Вопрос о том, насколько такая любовь «легитимна», столь же сложен, как и вопрос о легализации наркотиков. Точнее, легализации права на выбор. У точки зрения, заключающейся в том, что человек немощен, порочен и его нужно превентивно «спасать» от чего бы то ни было, всегда будет немало сторонников, при суждении опирающихся на собственные фобии и стереотипы, не приемлющих критического мышления и диалога. Потому выбор между ограничениями и компромиссами договорных отношений и экстатическим растворением в пучине страстей и нарциссического самозабвения (особенно с учётом всех «кустарно-психологических» наработок по отношениям «взаимозависимым») всегда будет за теми, кто слаще морковки и батиного ремня в жизни ничего не пробовал. У них и «коллективный иммунитет» выше, и скреп в патронташах навалом.
Но речь, конечно, не про легалайз «парафилий и девиаций», а про садомазохизм, который не из ненависти, а из любви. Охотник — одинокий тамплиер верёвки и горлового минета.
В мелодраматической сцене обольщения одной из сукэбан, которая признаётся, что хочет принадлежать Охотнику, но с условием, что больше никто ему принадлежать не будет, Охотник отвечает, что его путь — любовь без ограничений, а она любит только его верёвки и хочет иметь на него права, но у него нет другого права, кроме как творить свою волю и нести любовь всем непокорённым женщинам на своём пути. И дарит ей в утешение моток верёвки, которым она была связана.
Охотник побеждает главаршу суккубов-сукэбан, перед финальной битвой облачающуюся в нацистскую униформу на фоне реющего флага Третьего рейха, и трахает висящей на крюке подъёмного крана, уже лишившись последнего глаза, но выиграв бой вслепую. Потому что он «видит её сердце, а для этого глаза не нужны». Перед кульминационным соитием Охотник в буквальном смысле возносит её на вершины экстаза, поднимая ввысь, связанной, на эрегированной стреле подъёмного крана.

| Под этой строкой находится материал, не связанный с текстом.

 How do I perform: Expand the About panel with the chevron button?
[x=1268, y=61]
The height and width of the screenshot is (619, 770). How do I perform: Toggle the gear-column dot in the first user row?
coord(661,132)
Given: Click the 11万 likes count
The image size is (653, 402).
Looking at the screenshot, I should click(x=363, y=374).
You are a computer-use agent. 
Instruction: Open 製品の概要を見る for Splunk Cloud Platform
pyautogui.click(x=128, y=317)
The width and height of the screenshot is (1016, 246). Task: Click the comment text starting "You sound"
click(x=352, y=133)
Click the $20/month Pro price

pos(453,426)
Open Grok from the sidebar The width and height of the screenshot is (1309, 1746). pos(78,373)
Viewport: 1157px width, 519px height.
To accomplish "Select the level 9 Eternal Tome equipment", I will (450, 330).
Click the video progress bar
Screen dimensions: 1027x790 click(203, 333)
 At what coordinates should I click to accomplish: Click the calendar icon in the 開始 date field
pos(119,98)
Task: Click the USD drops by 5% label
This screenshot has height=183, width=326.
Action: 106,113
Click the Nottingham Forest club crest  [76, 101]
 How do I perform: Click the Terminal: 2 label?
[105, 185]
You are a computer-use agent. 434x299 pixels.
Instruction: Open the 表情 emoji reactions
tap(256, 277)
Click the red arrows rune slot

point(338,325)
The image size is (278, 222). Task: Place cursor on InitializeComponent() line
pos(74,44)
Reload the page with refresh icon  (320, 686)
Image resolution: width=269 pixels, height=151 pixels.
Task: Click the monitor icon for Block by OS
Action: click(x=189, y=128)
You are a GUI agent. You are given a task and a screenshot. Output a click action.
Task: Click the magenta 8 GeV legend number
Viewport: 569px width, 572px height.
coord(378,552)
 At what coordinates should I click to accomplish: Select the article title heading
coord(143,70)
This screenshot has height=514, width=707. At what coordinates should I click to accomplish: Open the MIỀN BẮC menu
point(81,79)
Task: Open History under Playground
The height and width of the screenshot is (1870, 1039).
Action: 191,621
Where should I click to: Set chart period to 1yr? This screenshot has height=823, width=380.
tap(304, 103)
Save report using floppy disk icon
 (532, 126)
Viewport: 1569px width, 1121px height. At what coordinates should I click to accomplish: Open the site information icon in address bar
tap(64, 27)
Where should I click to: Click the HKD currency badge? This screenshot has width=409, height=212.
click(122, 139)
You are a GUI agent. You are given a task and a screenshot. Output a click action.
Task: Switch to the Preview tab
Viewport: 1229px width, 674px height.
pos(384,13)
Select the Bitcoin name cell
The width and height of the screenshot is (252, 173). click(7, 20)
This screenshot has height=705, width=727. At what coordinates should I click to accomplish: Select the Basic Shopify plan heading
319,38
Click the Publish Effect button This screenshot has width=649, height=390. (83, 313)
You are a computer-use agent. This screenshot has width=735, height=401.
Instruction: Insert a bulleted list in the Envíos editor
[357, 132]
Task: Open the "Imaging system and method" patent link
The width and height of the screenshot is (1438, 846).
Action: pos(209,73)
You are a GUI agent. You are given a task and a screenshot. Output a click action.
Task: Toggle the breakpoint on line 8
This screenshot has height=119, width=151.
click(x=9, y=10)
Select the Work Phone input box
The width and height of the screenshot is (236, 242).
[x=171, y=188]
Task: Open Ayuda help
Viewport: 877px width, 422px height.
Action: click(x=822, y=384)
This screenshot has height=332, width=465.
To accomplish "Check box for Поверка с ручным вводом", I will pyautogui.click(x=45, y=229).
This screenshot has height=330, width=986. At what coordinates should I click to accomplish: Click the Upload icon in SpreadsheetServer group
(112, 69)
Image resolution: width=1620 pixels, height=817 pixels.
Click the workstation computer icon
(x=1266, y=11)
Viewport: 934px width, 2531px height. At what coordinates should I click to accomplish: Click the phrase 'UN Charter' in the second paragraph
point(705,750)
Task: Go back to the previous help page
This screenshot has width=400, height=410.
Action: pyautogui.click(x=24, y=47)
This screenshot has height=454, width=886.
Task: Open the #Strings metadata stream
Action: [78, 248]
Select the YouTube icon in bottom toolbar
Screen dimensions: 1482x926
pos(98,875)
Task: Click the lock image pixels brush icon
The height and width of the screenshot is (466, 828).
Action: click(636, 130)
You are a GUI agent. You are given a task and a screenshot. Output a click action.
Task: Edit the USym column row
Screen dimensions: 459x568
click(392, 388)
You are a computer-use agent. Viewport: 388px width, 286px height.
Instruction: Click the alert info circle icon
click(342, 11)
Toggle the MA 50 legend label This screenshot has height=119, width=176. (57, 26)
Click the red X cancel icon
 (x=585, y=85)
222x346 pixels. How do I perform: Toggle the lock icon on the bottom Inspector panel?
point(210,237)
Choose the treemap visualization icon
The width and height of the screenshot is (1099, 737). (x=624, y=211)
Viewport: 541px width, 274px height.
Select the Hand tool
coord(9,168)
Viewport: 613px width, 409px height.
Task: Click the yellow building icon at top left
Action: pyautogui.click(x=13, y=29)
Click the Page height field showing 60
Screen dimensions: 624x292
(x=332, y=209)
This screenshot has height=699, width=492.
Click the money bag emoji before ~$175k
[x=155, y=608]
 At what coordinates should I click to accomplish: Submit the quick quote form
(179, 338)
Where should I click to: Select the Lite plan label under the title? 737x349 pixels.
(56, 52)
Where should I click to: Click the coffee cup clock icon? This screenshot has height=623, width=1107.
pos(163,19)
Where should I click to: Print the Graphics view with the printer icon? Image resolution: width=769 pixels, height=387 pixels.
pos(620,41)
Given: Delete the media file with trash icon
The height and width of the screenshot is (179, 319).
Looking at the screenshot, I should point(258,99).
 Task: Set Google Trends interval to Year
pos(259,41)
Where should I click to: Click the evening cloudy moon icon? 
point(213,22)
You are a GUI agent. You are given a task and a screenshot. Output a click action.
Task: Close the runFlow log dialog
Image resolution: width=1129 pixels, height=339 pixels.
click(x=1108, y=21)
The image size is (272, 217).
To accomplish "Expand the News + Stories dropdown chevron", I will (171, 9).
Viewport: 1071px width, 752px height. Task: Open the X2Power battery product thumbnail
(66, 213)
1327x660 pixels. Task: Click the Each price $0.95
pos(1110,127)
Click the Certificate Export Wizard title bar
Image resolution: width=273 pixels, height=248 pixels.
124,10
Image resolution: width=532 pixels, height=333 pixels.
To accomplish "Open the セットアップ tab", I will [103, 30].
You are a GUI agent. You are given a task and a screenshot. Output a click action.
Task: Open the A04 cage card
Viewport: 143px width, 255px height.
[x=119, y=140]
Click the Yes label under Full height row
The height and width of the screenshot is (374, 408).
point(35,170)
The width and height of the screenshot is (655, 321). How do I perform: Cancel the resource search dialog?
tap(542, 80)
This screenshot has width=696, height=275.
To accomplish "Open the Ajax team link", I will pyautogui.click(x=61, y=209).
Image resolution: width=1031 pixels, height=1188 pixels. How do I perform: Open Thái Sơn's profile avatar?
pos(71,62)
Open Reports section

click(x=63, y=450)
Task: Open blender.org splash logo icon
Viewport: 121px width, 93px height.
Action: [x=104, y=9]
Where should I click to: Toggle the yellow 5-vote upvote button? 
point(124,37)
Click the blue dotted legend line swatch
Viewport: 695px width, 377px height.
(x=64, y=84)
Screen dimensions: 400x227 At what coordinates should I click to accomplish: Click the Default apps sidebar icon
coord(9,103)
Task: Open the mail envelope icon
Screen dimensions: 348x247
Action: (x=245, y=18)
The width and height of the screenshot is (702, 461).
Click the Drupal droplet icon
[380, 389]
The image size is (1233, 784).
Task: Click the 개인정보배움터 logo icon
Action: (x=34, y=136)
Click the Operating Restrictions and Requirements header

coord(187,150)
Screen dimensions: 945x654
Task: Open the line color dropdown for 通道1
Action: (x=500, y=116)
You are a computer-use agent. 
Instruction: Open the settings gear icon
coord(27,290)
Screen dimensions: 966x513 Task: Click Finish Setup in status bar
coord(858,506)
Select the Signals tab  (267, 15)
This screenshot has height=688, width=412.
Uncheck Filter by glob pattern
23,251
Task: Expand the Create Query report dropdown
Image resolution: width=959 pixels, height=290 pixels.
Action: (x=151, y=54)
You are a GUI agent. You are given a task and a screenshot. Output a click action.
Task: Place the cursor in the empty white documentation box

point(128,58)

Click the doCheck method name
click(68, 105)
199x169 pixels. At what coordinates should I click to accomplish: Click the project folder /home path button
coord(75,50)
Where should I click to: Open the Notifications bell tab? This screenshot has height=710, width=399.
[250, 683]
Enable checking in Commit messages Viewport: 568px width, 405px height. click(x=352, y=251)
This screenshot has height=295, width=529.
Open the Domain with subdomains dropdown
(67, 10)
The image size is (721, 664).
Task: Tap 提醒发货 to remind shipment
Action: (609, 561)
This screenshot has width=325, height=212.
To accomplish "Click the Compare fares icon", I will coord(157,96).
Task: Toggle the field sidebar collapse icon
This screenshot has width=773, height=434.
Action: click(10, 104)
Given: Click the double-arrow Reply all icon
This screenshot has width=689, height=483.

Потому, несмотря на весь сексизм контекста, о «победе и поражении» здесь говорить не так-то и просто. Вроде как «солярно-фаллическая доминанта» и торжествует, so cute бойфренд освобождён из плена — но и мейлдом- и фемдом- полюса, внезапно слившиеся в экстазе, не приходят к компромиссным отношениям, а продолжают бесконечный и беспощадный Тотал Секс Вар. Сексизм в контексте фильма — отнюдь не то, что следует преодолеть и нивелировать, а то, что обеспечивает динамику этой необычной любви. Любви-войны сексизмов.